In our studied community, two species showed significant positive seed weight response after pollen supplementation, though we expected the negative relationship. Several studies demonstrated that seed mass decreases with pollen availability due to seed size–number trade-off (Ashman et al. 2004). For example, Ågren et al. (2006) recorded reduced mean seed size in hand-supplemented Primula farinosa by about 12%, but a larger total mass of seeds than in naturally-pollinated plants. The opposite effect, i.e. increased seed weight after pollen supplementation could be explained by the increased pollen quality (Hegland and Totland 2008). Aizen and Harder (2007) suggested that the cross-pollen used for supplementation may have higher quality than the mixture of self- and cross-pollen available under the natural pollination. It seems evident that the magnitude of pollen limitation is dependent on the treatment level, e.g. whether the experimental design is applied only on a fraction of the plant’s flowers or on the whole plant (Zimmerman and Pyke 1988). Unfortunately, because we treated only flower pairs, we can only speculate on the proportion of resource allocation in our study (Wesselingh 2007). The low differences in the seed weight between the treatments could be caused by the ability of the plant to compensate for any possible higher cost of an additional seed production induced by the supplemental pollination in only one flower.

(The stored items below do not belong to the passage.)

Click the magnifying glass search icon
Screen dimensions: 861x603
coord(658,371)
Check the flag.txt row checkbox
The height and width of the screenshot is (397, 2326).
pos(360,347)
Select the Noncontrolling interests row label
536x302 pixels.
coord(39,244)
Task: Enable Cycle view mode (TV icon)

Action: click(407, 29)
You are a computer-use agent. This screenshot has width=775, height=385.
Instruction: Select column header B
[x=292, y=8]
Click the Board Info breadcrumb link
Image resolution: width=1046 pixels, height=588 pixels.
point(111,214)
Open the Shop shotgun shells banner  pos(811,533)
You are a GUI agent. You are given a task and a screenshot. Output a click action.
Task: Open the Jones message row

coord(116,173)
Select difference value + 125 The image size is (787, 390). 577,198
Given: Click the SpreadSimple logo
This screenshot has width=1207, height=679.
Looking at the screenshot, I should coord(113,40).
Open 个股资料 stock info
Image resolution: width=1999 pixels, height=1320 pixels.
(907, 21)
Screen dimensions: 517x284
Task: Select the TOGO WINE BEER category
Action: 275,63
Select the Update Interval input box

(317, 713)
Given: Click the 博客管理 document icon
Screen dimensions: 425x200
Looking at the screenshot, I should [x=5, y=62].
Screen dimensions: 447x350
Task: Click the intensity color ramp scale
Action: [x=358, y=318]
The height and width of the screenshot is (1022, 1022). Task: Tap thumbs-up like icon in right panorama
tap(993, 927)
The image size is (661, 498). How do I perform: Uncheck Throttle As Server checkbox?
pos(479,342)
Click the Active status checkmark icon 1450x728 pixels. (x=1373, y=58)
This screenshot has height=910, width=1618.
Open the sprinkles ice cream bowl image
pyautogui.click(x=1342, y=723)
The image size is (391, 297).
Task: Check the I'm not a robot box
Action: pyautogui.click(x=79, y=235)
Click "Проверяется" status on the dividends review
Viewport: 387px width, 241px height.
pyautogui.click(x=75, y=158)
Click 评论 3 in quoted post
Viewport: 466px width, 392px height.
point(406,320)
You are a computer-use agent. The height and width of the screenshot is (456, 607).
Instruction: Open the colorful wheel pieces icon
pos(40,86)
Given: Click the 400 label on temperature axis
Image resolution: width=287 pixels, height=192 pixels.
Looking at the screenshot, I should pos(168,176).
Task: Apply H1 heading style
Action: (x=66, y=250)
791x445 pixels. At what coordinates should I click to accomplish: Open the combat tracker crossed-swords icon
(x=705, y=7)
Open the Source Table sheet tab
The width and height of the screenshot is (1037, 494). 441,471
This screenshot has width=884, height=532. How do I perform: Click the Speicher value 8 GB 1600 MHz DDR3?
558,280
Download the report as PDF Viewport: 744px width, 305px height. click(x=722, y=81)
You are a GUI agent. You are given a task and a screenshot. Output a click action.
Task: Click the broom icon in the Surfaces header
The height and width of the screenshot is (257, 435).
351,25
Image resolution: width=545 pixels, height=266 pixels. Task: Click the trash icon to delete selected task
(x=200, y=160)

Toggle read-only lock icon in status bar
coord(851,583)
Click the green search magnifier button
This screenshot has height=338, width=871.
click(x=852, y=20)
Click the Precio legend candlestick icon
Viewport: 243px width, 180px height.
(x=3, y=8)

Despite analyses of several floral and life history traits connected to plant reproduction, we only found the significant relationship of PL to the number of pollinator functional groups. This finding is in accordance with the meta-analysis of pollen limitation in different world regions (Vamosi 2006, Wolowski et al. 2014, Rodger and Ellis 2016), where the more pollinator-specialized plant species were also more pollen limited (but see Hegland and Totland 2008). However, Lázaro et al. (2015) pointed out that this relationship is not entirely clear and it is very important to distinguish between morphological (based on floral shape) and ecological (based on realized interactions) specialization. They found a strong negative relationship between pollen limitation and ecological generalization, but only for species with the morphologically specialized flowers. As a possible explanation they suggested that the morphologically specialized flowers benefit more from generalizing their pollination system in the lack of a primary pollinator (Lázaro et al. 2015). The high ecological generalization may however result in the stronger pollen limitation because of lower flower-visitor diversity with abundant low-efficiency pollinators transporting high loads of incompatible pollen (Gómez et al. 2010). Accordingly, we recorded stronger pollen limitation in the species with specialized, as well as highly generalized pollination systems. This supports the prediction that many mutual relationships between plants and visitors should be non-linear (Young 1988, Morris et al. 2010).